Friday, December 04, 2009


Yep, weatherman is predicting our first snow of the 2009 season, and a possibility of our weather patterns returning to what they were 12 to 15 years ago. That means we could get 2 or 3 6 to 8 inch snows this winter! Yahoo, maybe I’ll get to dust the snow off my old sled in the basement and sand off the rust on the runners.

Anyway, the store was full of people with overloaded buggies today, and the road crews have already sprayed down the streets, so something is in the area. Could only be the smell of high expectations, but that’s okay with me too. It’s cold and damp, and getting colder and my pantry is full!

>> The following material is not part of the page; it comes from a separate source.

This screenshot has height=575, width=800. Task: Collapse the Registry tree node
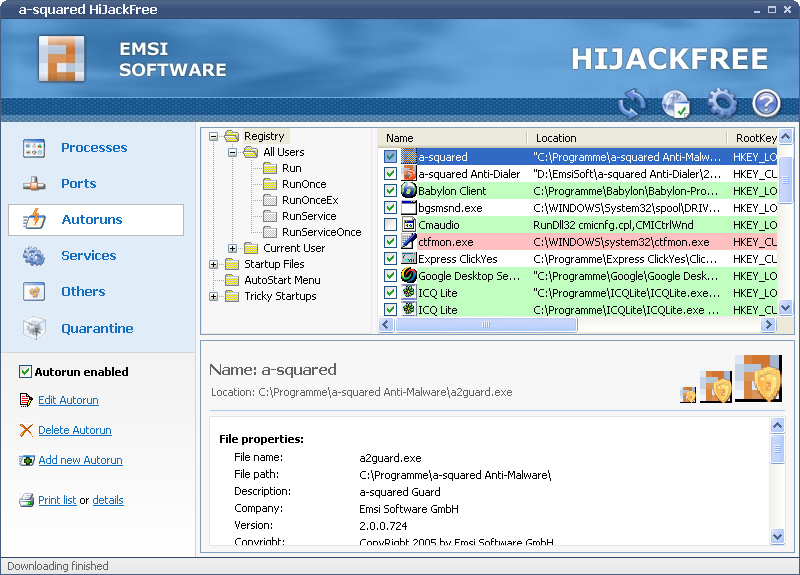[214, 136]
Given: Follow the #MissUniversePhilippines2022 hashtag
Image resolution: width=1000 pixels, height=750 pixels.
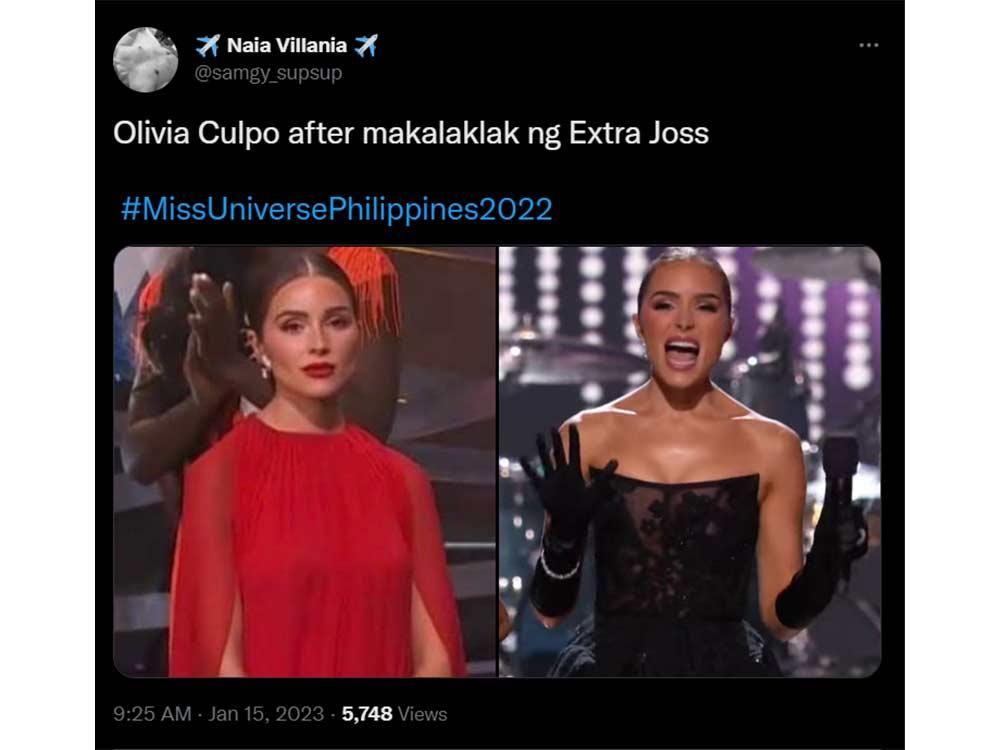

Judy cooked pinto beans a few days ago, soaked them over night, and then simmered them all day. By the time the cornbread was pulled from the oven, I could have eaten an oven mitt! They were good too, complimenting the cooked cabbage, homey, and meatloaf she had prepared.

So, today, after being out most of the early afternoon, she put together her world famous chili using the leftover beans, and adding the hamburger meat we bought at the crowded store.

I’m telling you, that chili, poured over a big hunk of leftover cornbread was unbelievably great! I asked her for the recipe for this post, but she is one of those good cook’s, who learned at the apron strings of her mother, that never uses a recipe – it’s all in her head.

I told her, “This chili is too good not to pass on the recipe for posterity!

So, she gave me a little pad where she had scribbled down the ingredients, but the first thing I noticed is…NO measurements!

Well, anyway, here is a good photo of the chili, and what she gave me, and, of course, my word that this was the best she’s ever made for me. She what you can do with these sparse instructions:

In a big pot put…

- Any kind of beans you like…we usually like a mix of pintos, kidney, and navy beans. The number of cans depend on the number joining you, or the number of days you want to eat chili again, and the amount of meat you use.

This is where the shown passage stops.